++++ EXTRAIT DU TEXTE ++++

Nouveau PLC, ancien PLC ; du pareil au même?

Les médias et les analystes partisans du PLC vont insister sur la rupture entre le Parti libéral de Justin Trudeau et celui de Mark Carney.

Tandis que le bagage académique de Trudeau se résumait à un baccalauréat en arts et littérature anglaise doublé d’un baccalauréat en éducation lui ayant permis d’enseigner à l’école secondaire, Carney détient un doctorat en économie qui l’a amené à devenir gouverneur de la banque du Canada puis gouverneur de la banque d’Angleterre. On insistera beaucoup sur ces références pour asseoir sa crédibilité. De toute évidence, il n’est pas difficile d’avoir des compétences mieux adaptées à l’arène politique que celles d’un professeur d’art dramatique – bien qu’à l’heure de la personnalisation du politique, les talents de comédien peuvent s’avérer utile (comme l’ont démontré les 9 dernières années).

Il ne faudrait toutefois pas conclure que la nomination d’un nouveau chef modifie drastiquement l’inclinaison du parti – il modifie essentiellement son image. Celle décontractée de Trudeau tombait à point quand il s’agissait de trancher avec la rigueur et l’autoritarisme allégué d’un Stephen Harper. L’image de Carney tombe à point pour trancher avec l’amateurisme bouffon de Trudeau, mais demeure une façade pour le parti. Ça ne veut pas dire que le chef de parti n’exerce aucune influence, mais que la machine politico-médiatique d’une société politiquement analphabète mise beaucoup sur l’image et les impressions.

++++

* CONSIGNES
**a.** Selon le texte sur le PLC, quel diplôme détient Mark Carney ?
**b.** Reprenez le texte sur le PLC de Trudeau et de Carney à la suite de sa dernière phrase et poursuivez-le.
Les lignes qui viennent ensuite forment un ensemble distinct du texte.

++++ ENTRÉES DE DONNÉES ++++

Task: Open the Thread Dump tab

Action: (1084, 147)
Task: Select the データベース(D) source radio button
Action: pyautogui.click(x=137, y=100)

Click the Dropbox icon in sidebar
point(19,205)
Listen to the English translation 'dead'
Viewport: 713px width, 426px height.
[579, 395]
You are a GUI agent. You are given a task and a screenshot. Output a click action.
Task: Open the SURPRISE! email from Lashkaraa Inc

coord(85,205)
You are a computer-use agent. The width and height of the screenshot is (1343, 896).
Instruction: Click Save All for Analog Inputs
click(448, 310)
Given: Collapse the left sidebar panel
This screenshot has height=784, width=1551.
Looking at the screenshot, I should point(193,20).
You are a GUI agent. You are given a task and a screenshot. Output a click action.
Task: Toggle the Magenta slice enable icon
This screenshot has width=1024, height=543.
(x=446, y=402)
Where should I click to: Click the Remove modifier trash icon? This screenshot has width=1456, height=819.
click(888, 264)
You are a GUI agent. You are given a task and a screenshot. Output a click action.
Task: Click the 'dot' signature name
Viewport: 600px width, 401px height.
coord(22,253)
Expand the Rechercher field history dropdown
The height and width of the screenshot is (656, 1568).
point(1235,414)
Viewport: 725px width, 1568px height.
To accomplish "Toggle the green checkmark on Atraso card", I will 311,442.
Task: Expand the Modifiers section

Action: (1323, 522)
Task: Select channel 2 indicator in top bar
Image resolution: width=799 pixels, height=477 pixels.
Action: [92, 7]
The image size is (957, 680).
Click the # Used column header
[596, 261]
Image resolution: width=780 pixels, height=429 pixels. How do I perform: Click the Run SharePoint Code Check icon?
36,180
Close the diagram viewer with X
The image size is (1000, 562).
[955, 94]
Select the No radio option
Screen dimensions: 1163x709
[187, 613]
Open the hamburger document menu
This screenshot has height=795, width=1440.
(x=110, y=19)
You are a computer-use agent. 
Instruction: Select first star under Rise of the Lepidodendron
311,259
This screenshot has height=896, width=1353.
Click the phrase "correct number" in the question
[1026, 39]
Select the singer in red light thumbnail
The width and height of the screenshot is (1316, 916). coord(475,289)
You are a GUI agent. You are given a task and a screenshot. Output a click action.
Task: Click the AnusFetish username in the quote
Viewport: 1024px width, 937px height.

++++

* RÉPONSES AUX CONSIGNES
**a.** Un doctorat en économie.

**b.**
Le PLC compte plusieurs membres influents qui travaillent en coulisses pour soutenir et orienter ses activités. Ces individus forment le noyau opérationnel et stratégique du parti. Ils ne sont pas sous les feux de la rampe comme les députés ou les ministres, mais leur influence est déterminante pour la cohésion et la performance du parti.

Azam Ishmael occupe la fonction de Directeur national du parti depuis 2017, bien que sa participation au parti remonte au moins à 2015 [et potentiellement avant]. Le Directeur est nommé par le PM, donc Justin Trudeau. Son rôle consiste à superviser le personnel permanent, coordonner les campagnes électorales et mettre en œuvre les décisions stratégiques du parti.

Stephen Bronfman occupe le poste de trésorier du PLC depuis 2016. Il a été nommé à ce poste sous le leadership de Justin Trudeau, qui l’avait déjà recruté pour diriger la collecte de fonds lors de sa campagne à la chefferie en 2013 et pour l’élection fédérale de 2015. Bronfman est également reconnu comme un conseiller stratégique informel auprès des chefs du PLC, notamment Justin Trudeau et potentiellement désormais Mark Carney. Son réseau familial (la dynastie Bronfman) et ses liens personnels avec Trudeau renforcent son poids au sein de l’establishment libéral. On rappellera que selon des informations révélées en 2017 dans le cadre des Paradise Papers, Bronfman et l’ancien sénateur libéral Leo Kolber, auraient mis en place des arrangements financiers pour dissimuler 60 millions de dollars US dans des paradis fiscaux.

Carney a nommé Marco Mendicino comme chef de cabinet intérimaire. Alors ministre de la Sécurité publique (poste qu’il a occupé de 2021 à 2023), Mendicino a supervisé l’invocation de la Loi sur les mesures d’urgence par Justin Trudeau pour mettre fin aux manifestations du « Convoi de la Liberté » en février 2022.

Bien qu’environ 7 ministres Libéraux aient exprimé l’intention de ne pas se représenter aux prochaines élections, il ne s’agit pas d’annonces juridiquement contraignantes. Les candidats doivent déposer leur candidature environ 21 jours avant le scrutin. Jusque-là, changer d’avis reste possible. D’ailleurs, la ministre Libérale Anita Anand n’a pas tardé à revenir sur sa décision de se retirer de la vie politique, tout en endossant Mark Carney.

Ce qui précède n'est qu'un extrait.